Catégorie : Étiquette :

Description

Le religieux fait de la main droite le geste d’enseignement (vitarkamudrā), la main gauche reposant dans le giron. Beaucoup d’ecclésiastiques sont ainsi représentés, la plupart pouvant être identifiée par un attribut posé dans le creux de la main gauche, le livre de leurs écrits ou un bol à aumônes le plus souvent. A l’examen, il ne semble pas que ce fut le cas de la présente statuette. La dorure parfaite ne montre aucune trace d’arrachement d’un élément disparu. La main d’ailleurs esquisse un léger mouvement des doigts caractéristique. La coiffe très haute pourvue de longs rabats permet de rattacher notre moine à l’ordre des dGe-lugs-pa.

Dans le panthéon de l’Aṣṭasāhasrikā, (Chandra, 1991) plusieurs religieux possèdent la même iconographie que la statuette ici concernée. La plupart esquisse le même léger mouvement des doigts de la main gauche (P. 437, n° 1227, Tshul-khrims-‘bar ; p. 443, n° 1251, Chos-kyi-rgyal-mtshan ; p. 482, n° 1409, Yongs-‘dzin bLo-bzangs bstan-‘dzin ; p. 501, n° 1483, Na-bza’ Brag-phug-pa et p. 502, n° 1492, bsLab-gsum-rgyal-mtshan).

Le personnage est assis sur deux coussins superposés, indication d’un rang important dans la communauté.

L’œuvre possède de grandes qualités plastiques. Le visage stylisé, aux traits ethniques accusés, pourrait être un portrait véritable. Les drapés présentent par endroits des plis très accusés. Ainsi dans le dos, ceux du manteau sont traités avec une vigueur inhabituelle, tout à fait remarquable. Ce traitement particulièrement puissant n’interdit pas une ornementation soignée. Le col de la robe monastique et le manteau sont pourvus de galons de textile chinois aux délicats motifs gravés. Il en est de même des coussins du siège.

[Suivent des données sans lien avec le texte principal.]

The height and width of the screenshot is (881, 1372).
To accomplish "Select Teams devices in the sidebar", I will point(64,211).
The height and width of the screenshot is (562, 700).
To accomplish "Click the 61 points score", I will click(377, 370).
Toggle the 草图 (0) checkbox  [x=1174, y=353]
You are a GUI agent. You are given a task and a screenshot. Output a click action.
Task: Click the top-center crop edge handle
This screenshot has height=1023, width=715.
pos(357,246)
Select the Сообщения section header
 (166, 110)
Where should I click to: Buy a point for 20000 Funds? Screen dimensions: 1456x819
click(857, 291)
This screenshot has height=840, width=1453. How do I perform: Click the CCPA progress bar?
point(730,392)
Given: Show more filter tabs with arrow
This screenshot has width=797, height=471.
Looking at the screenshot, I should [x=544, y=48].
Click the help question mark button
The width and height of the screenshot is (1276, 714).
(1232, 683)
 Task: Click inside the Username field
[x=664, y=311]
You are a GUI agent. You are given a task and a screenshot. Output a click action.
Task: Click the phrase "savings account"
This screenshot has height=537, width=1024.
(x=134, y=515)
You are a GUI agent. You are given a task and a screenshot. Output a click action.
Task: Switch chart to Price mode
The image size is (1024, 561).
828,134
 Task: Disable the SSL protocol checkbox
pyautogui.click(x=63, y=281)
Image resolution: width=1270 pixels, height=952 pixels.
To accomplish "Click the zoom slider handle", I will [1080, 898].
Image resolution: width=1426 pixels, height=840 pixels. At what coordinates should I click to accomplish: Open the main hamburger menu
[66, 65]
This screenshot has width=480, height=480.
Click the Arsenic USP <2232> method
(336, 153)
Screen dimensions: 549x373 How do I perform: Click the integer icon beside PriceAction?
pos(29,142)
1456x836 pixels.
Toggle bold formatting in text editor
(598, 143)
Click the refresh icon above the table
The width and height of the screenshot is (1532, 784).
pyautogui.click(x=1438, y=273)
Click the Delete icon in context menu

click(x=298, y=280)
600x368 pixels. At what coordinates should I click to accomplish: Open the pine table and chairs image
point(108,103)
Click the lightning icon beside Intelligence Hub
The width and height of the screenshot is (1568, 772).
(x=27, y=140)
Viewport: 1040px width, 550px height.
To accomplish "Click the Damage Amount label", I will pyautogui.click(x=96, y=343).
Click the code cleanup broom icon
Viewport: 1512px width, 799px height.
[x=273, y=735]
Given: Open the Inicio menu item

Les représentations de saints hommes sont considérées comme des « reliques du corps » au même titre que leurs restes organiques. La ferveur qui y est attachée et même leur simple présence permettent d’apporter des mérites. Il convient de les distinguer des « reliques de cœur », constituées de leurs objets personnels, souvent rituels, distribuées à leurs disciples préférés, et des « reliques d’esprit », somme de leur enseignements spirituels et de leurs écrits. La multiplication des lamas incarnés (sPrul-sku) aux XVIIIe et XIXe siècle occasionna la multiplication des portraits de religieux et de leur lignée spirituelle recomposée a posteriori. Parmi cette immense production, le présent portrait tranche par sa qualité plastique et ses traits sino-mongols accusés.

Par un parfait équilibre entre les traditions tibétaines et des motifs d’origine chinoise, la statuette est un parfait exemple de l’art tibétain des derniers siècles.

Provenance: Collection privée.

Art Loss Register Certificate, ref. S00125944.

Ouvrage cité :

  • Chandra, Lokesh, Buddhist Iconography (compact Edition). New Deihi : International Academy of Indian Culture-Aditya Prakashan, 1991.